Monday, 18 January 2010


[under construction]

Having spent some time scrutinising the Updated Growth and Stability Programme, I'm now happy to comment but it's all I am happy about.

1. The baseline scenario and the bad- (not worst-) case scenario quote the same deficit.

Yes, it's true. Come rain or shine, Babis the Builder will deliver the same deficit. Note that this does not mean achieving the same savings. In the pessimistic scenario, automatic stabilisers kick in: social security spending increases, tax revenues fall. So, in order to achieve the same deficit, we'll need deeper cuts. Which of course will deepen the recession, necessitating further cuts.

In reality this commitment implies two things, neither of which I believe. First, that the savings promised by our Government so far do not exhaust the possible gamut of savings they have in mind. They've got aces up their sleeves. Second, that the Government will stop its ears against the cries of pain from their constituents and resist their Keynesian instincts, and in fact cut deeper as the economy deteriorates despite unbearable political pressure.

The former sounds unlikely. The Government has been very sparing on the details in the Stability and Growth Programme itself, which suggests they're still looking for the savings and efficiencies. Andreas MUPPET Loverdos himself famously said "I don't know where I'm going to get the money". And, of course, nobody's ever cut that far before in Greek history without also disbanding the state apparatus.

The latter might just be possible. We can always blame Brussels and cite extraordinary circumstances. But that takes us through year one. What about year two, or, God forbid, the originally-planned year four?

2. The baseline growth predictions overestimate inflation. 

Trust our ministry of finance to project GDP in nominal terms, despite the added layers of uncertainty involved in this projection. Why would we bother? Because for once that's the only number that matters - as we're hoping that between them inflation and growth will erode Debt/GDP. For once in our history, we're trying to over-estimate inflation.

The rate of inflation implied by our forecasts is extremely constant, hovering between 2.0 and 1.9 per cent in the baseline scenario and falling to between 1.9 and 1.6 per cent in the pessimistic scenario. Don't snigger - economic forecasts are like that. The levels of inflation, however, I do object to. In December 2009, CPI inflation was indeed 2.6% y-o-y, but the average annual CPI inflation was only half that: 1.3. That was already much lower than the forecast value for 2010, and price controls like wage freezes in the public sector hadn't kicked in yet.
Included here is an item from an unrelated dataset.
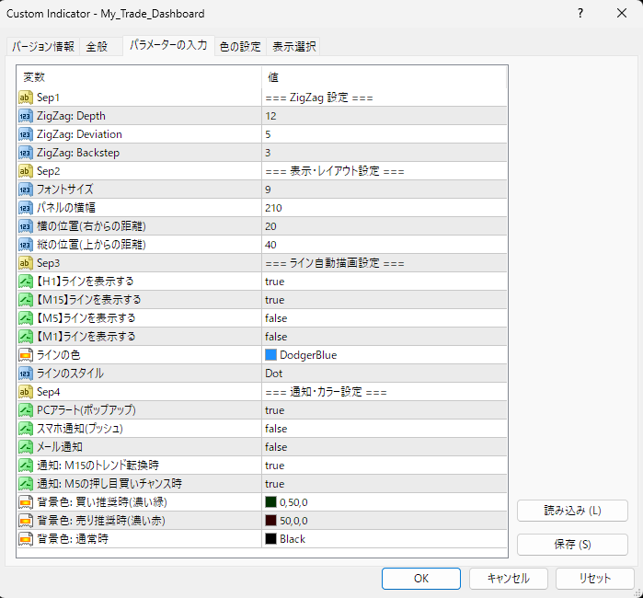Switch to the バージョン情報 tab

[x=43, y=47]
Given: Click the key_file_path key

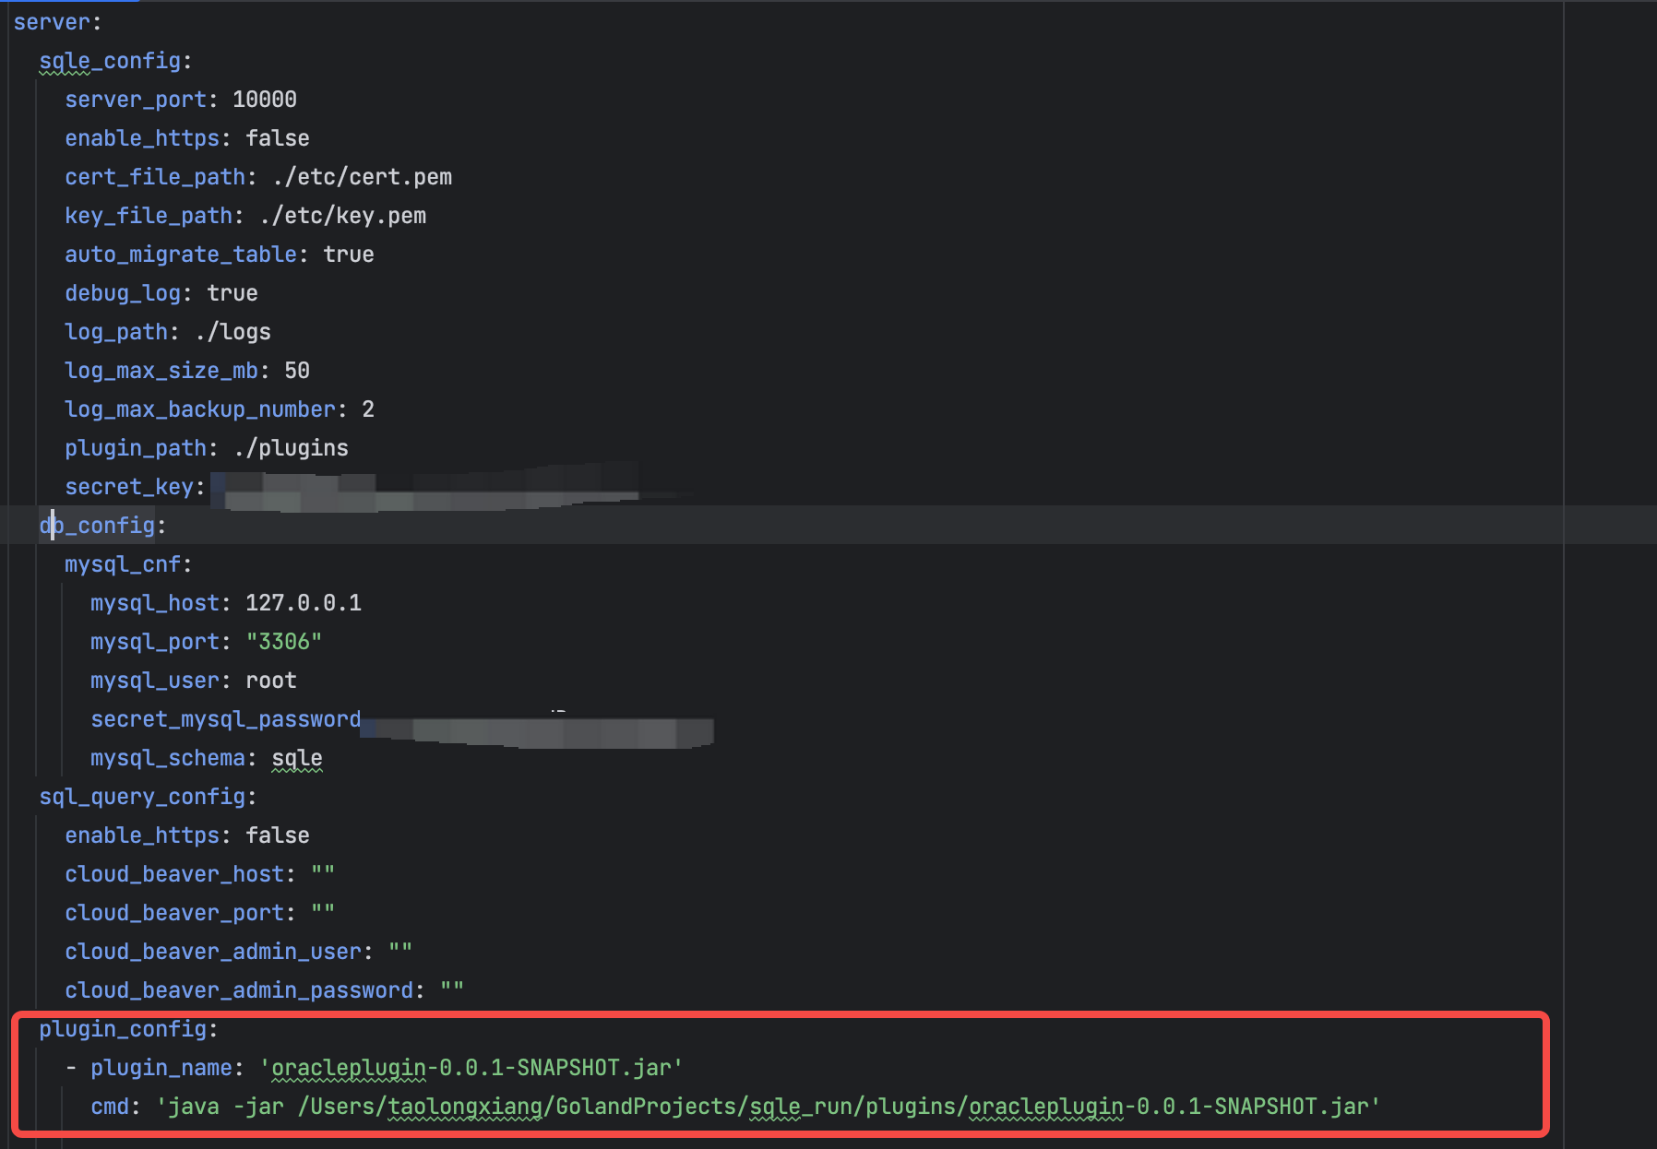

And to think we don't even have our own currency... the Euro, buoyed by the far more advanced recovery and Germany and France, should insulate us from a great deal of imported inflation in the recovery. Even this, however, doesn't quite explain why our inflation rate is projected to start falling slightly, just as our economy accelerates to a giddy 2.5% growth per annum. It looks like fiction.

3. Implementing the Stability and Growth Programme will require an unprecedented level of parliamentary and administrative work.

Our homegrown journos estimate that implementation of the programme will require the passage of 53 administrative acts and acts of parliament. This can happen, if Parliament sticks to a schedule of minimum fuss, erring on the side of rubber-stamping, and the civil service simply does what it's told without delay. But it will also require expertly designed, 100% constitutional laws that cannot be overturned by the courts (like many others so far).

Of course, this all becomes that much less likely if our Civil Servants' Union keeps going on strike.